The first opening and ending themes were released as a 7" vinyl single on July 21, 1987.

- Opening theme
- "Cross Fight!" (eps. 1–2)
Lyrics: Akira Ōtsu
Music: Chumei Watanabe
Vocals: Mitsuko Horie and Ichirou Mizuki

- "Cheap Thrills" (ep. 3)
Lyrics: Takeshi Sakakibara
Music: Tatsuyuki Ōhara
Vocals: Hidemi Nakai
- Ending theme
- "Kokoro no Honesty" (心のオネスティー, Kokoro no Onesutī) (eps. 1–2)
Lyrics: Akira Ōtsu
Music: Chumei Watanabe
Vocals: Mitsuko Horie

- "Who's Gonna Win?" (ep. 3)
Lyrics: Takeshi Sakakibara
Music: Tatsuyuki Ōhara
Vocals: Hidemi Nakai

==Release==
===Japan===
Dangaioh was reissued in a two-LaserDisc set by Bandai Visual in 1998. The OVA was released on DVD on January 25, 2002. It was reissued on September 24, 2010, as part of the "Emotion the Best" DVD line.

Dangaioh was released on Blu-ray by King Records on April 27, 2016. For this release, episodes 1–2 were remastered in 1080p HD from the original 35mm negatives, while episode 3 was upconverted from the DVD source to 1080i using Q-tec's FORS (Faithful Original Source) system.

===North America===
Episode 1 of Dangaioh was first released in North America on subtitled VHS format by U.S. Renditions in 1990 as Dangaio. It was infamously known for a subtitling error towards the end of the episode. Dangaioh's final attacks "Psychic Wave" and "Psychic Sword" were misspelled as "Side-kick Wave" and "Side-kick Sword." Episodes 2 and 3 were released in 1992 with a different translation staff behind the subtitling production.

Following the demise of U.S. Renditions in the mid-1990s, Manga Entertainment re-released Dangaioh in 1996 as Dangaioh: Hyper Combat Unit, which was an English-dubbed compilation of episodes 2–3. Episode 1 was omitted from this release, as episode 2 begins with a summary of the episode. This version was released on DVD on January 28, 2003.

== Merchandise ==
Kaiyodo released Dangaioh in the Revoltech action figure line in 2007. Studio Half Eye released a fully transformable Dangaioh model kit in 2014; it was then released as a completed toy in 2021. In May 2021, Good Smile Company released a model kit of Dangaioh as part of the Moderoid line.
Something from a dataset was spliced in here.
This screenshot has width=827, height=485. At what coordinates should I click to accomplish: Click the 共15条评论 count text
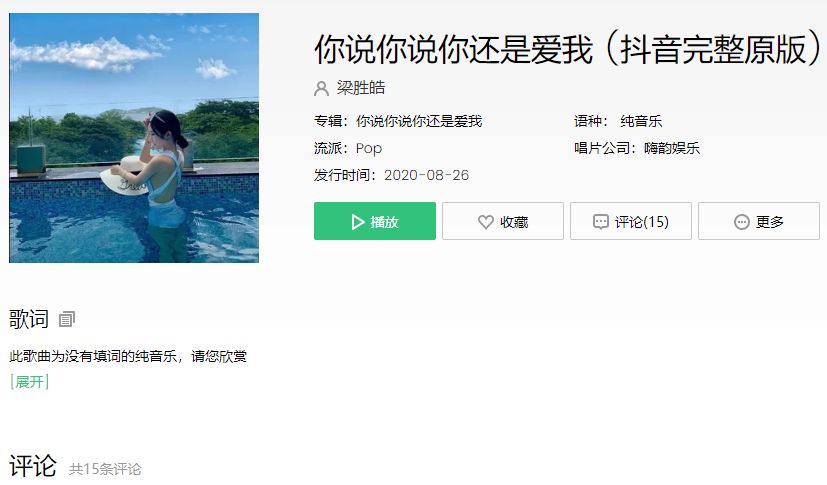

King Arts released a diecast toy of Dangaioh, based on the Moderoid kit.

==Sequel==

A new 13-episode series named Great Dangaioh ran from April 5, 2001, through July 5, 2001 on TV Asahi in Japan. The series was created and directed by Hirano, and produced by AIC. Hirano's wife, Narumi Kakinouchi, was the animation director. Originally perceived as a completely different story, the series was revealed halfway as the sequel to the OVA series.
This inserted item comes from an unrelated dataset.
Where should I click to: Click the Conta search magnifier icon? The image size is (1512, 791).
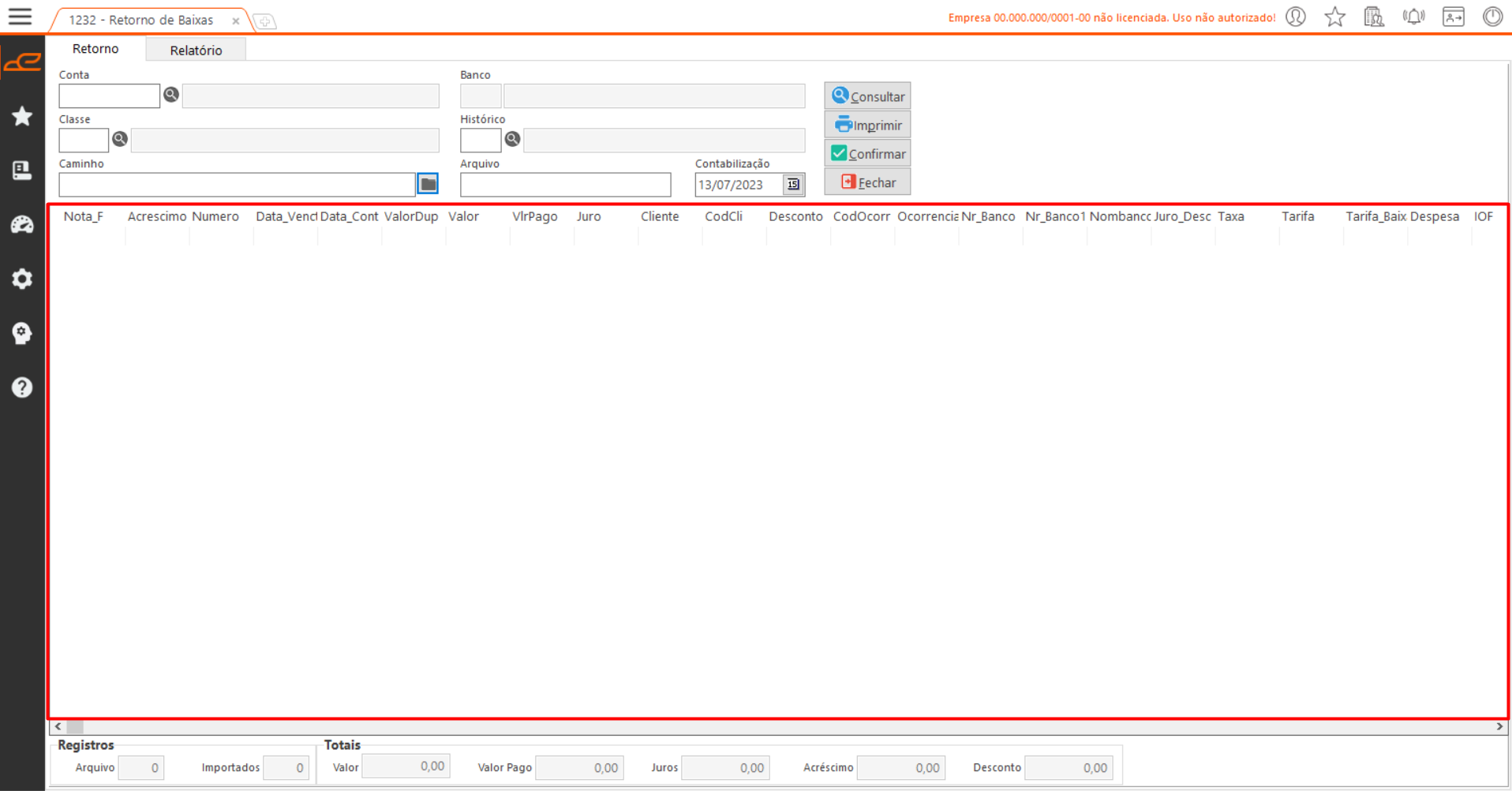coord(171,96)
The series was licensed in North America by Viz Media, featuring an English dub produced in the Philippines by Telesuccess Productions.

==Video games==
An Dangaioh adventure game was released for the PC-8801 in Japan in April 1990. Dangaioh's characters, mecha, and storyline elements appeared in Banpresto's Super Robot Wars games. They initially appeared in Super Robot Wars Compact 2 (Parts 1, 2, and 3) for the WonderSwan game system, and later in its PlayStation 2 remake, Super Robot Wars Impact, as well as the Nintendo DS game, Super Robot Wars K. Impact notably features voice acting from the original Japanese voice actors.

The Nintendo 64 and Dreamcast video game Bangai-O contains various references to the series.